• _Page text_:
┄┄┄┄┄┄┄┄┄┄

Here it is, the cultural breakthrough you’ve been waiting for: People can learn leadership skills playing games like Warcraft. Seems the business world is in need of a good leadership training method (No! Surely not!) and this is it.
Those familiar with management-speak will recognize some of the terminology which has created the impoverished mindsets we all admire so much.
While reading, remember that people are actually paid to produce this stuff.
The Times Online has somehow captured this rhetorical rhapsody:
An eight-month study on leadership in games, commissioned by IBM, found that online games can be informal but realistic simulators for contemporary leadership training, helping to teach “soft” aspects of leadership. For example, the pace of games means that leaders often have to make hundreds of strategic decisions in an hour of game play. The relatively mild consequences of failure allow players to test out a variety of leadership techniques and the temporary nature of many roles in games provides people who are followers in the real world with opportunities to lead.
Some might say that being awake occasionally could produce results remarkably similar to this exotic mental state.
Maybe even the odd attack of actual consciousness could contribute to some form of vague perception.
Nah…This is business management we're talking about.

┄┄┄┄┄┄┄┄┄┄

• _Given material_:
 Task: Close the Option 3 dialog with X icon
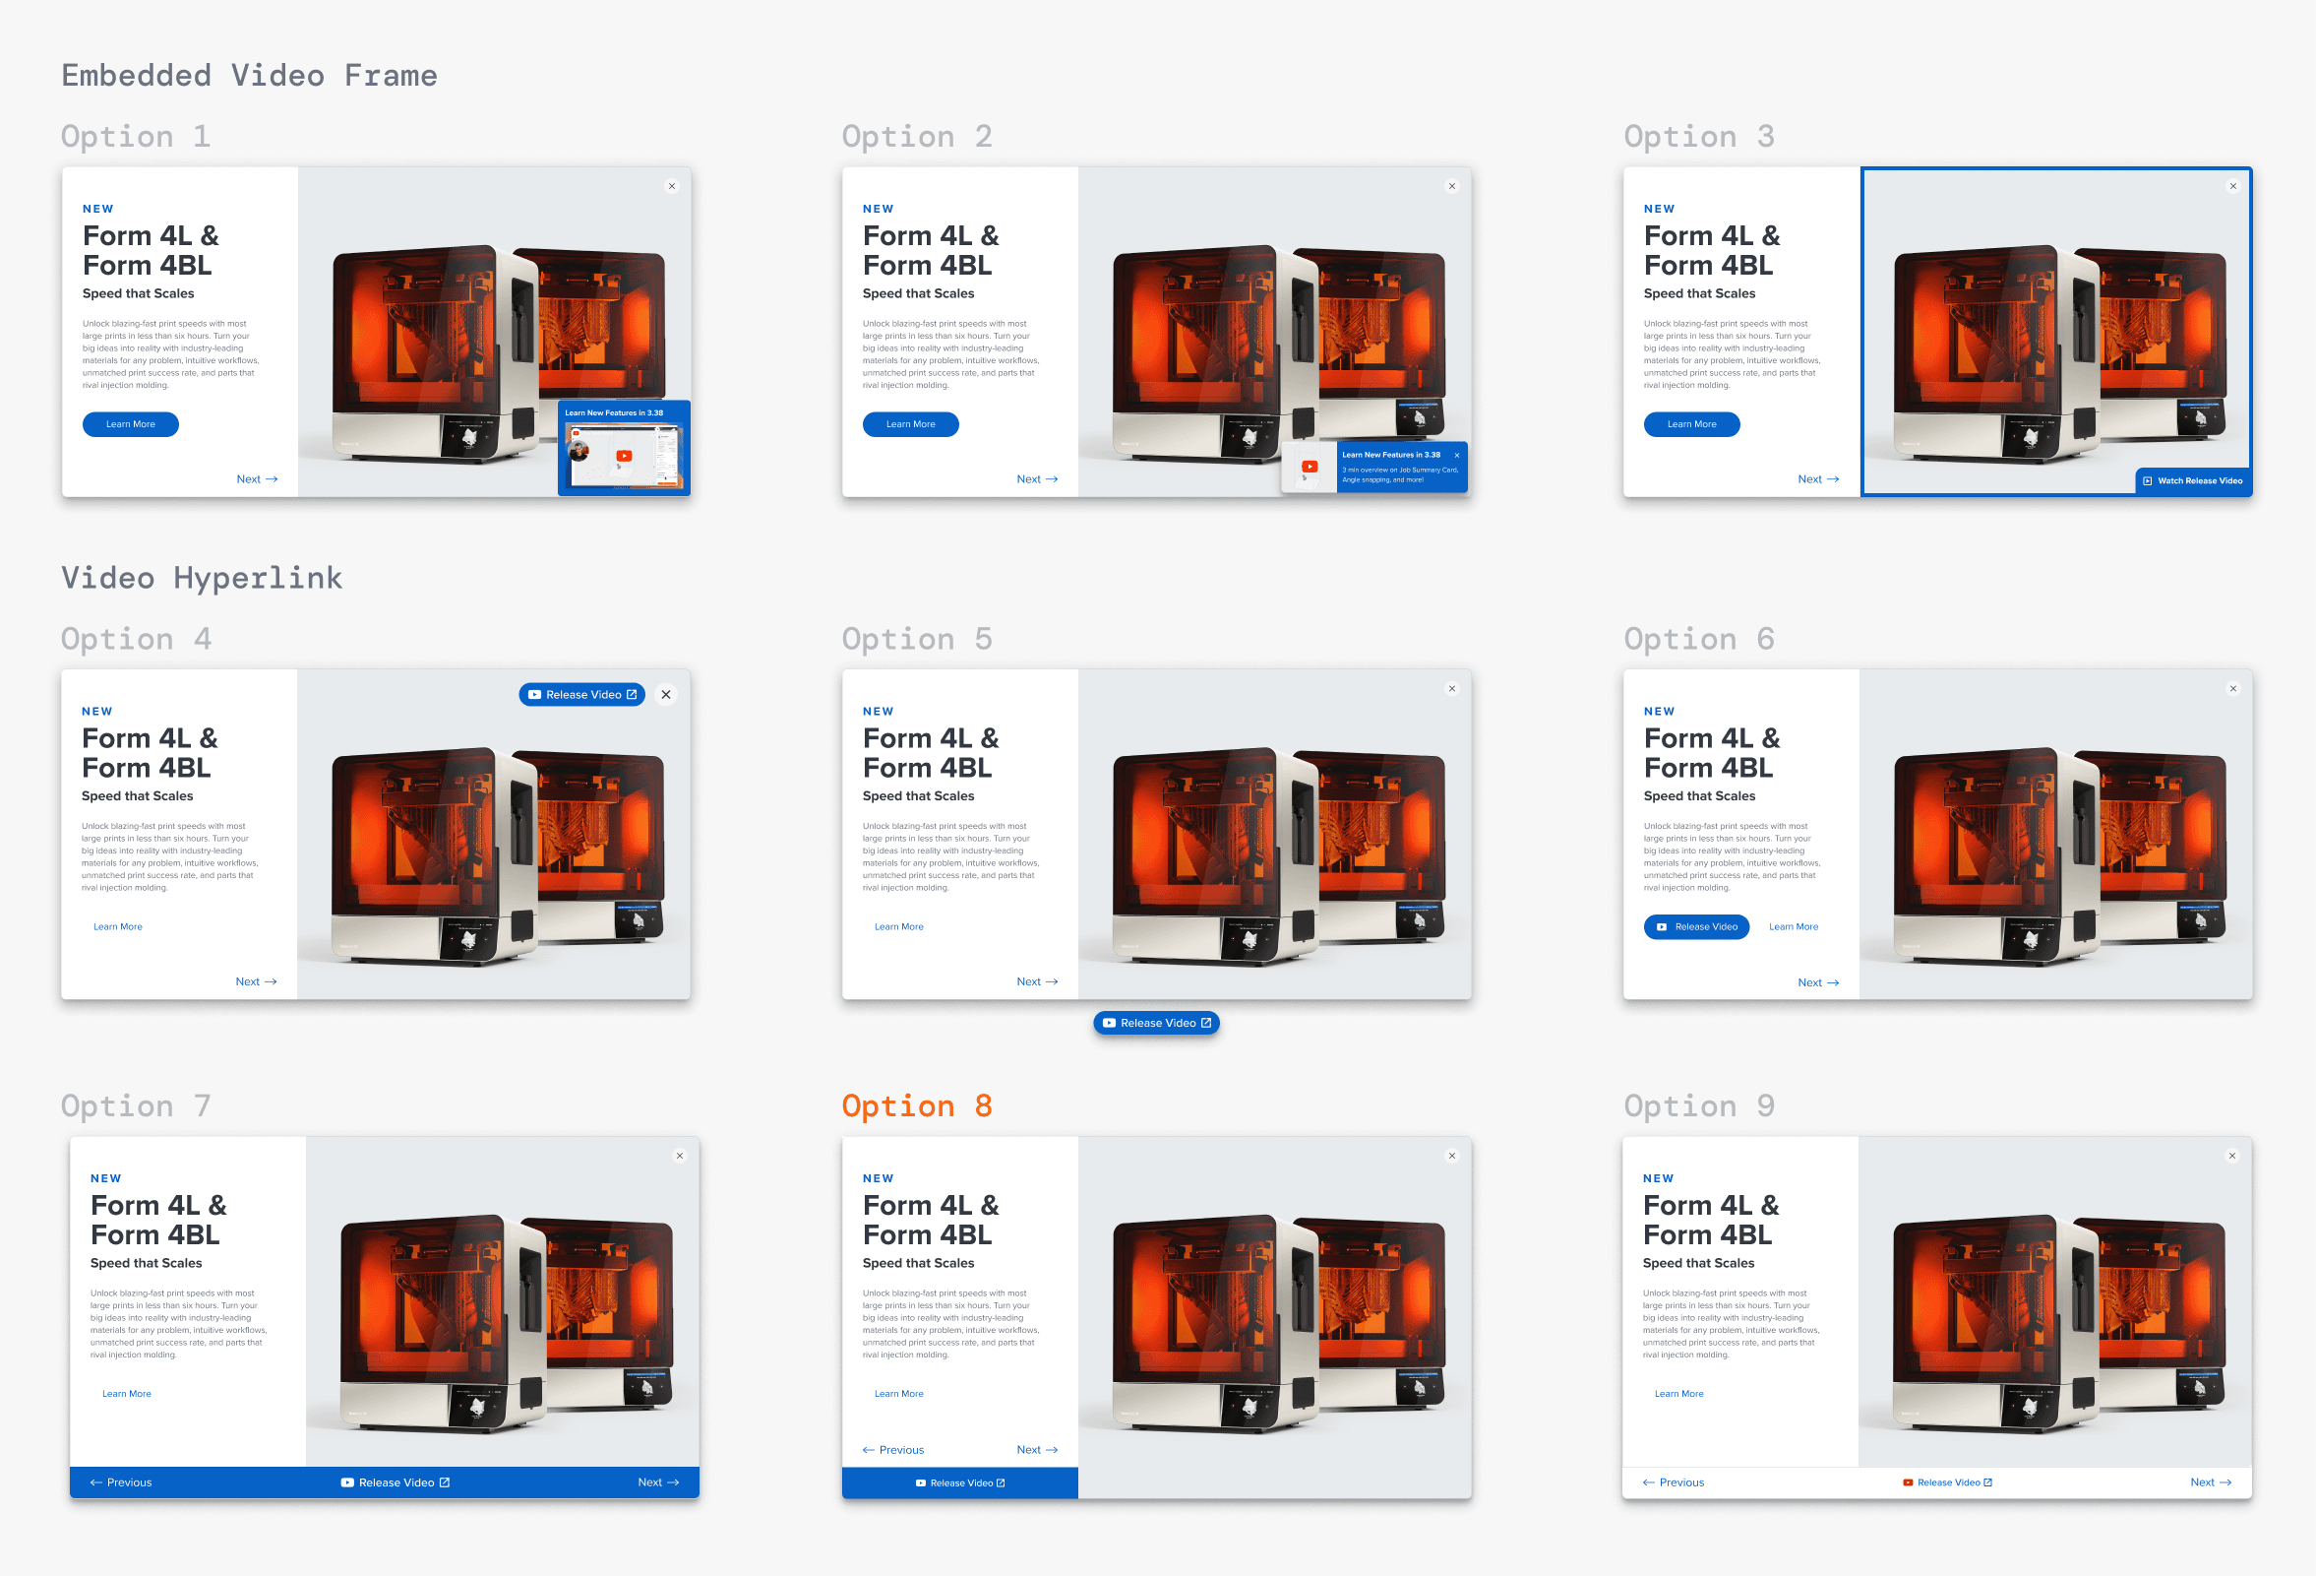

┄┄┄┄┄┄┄┄┄┄

• _What to do_:
**A.** Name every proper name that appears in the post on leadership and games.
**B.** Rewrite the post on leadership and games between "Here it is, the" and "this is it.", inclusive, replacing "Warcraft" with "chess".
The material was taken from a different source than the post on leadership and games.

• _The solutions_:
**A.** Warcraft, The Times Online, IBM

**B.**
Here it is, the cultural breakthrough you’ve been waiting for: People can learn leadership skills playing games like chess. Seems the business world is in need of a good leadership training method (No! Surely not!) and this is it.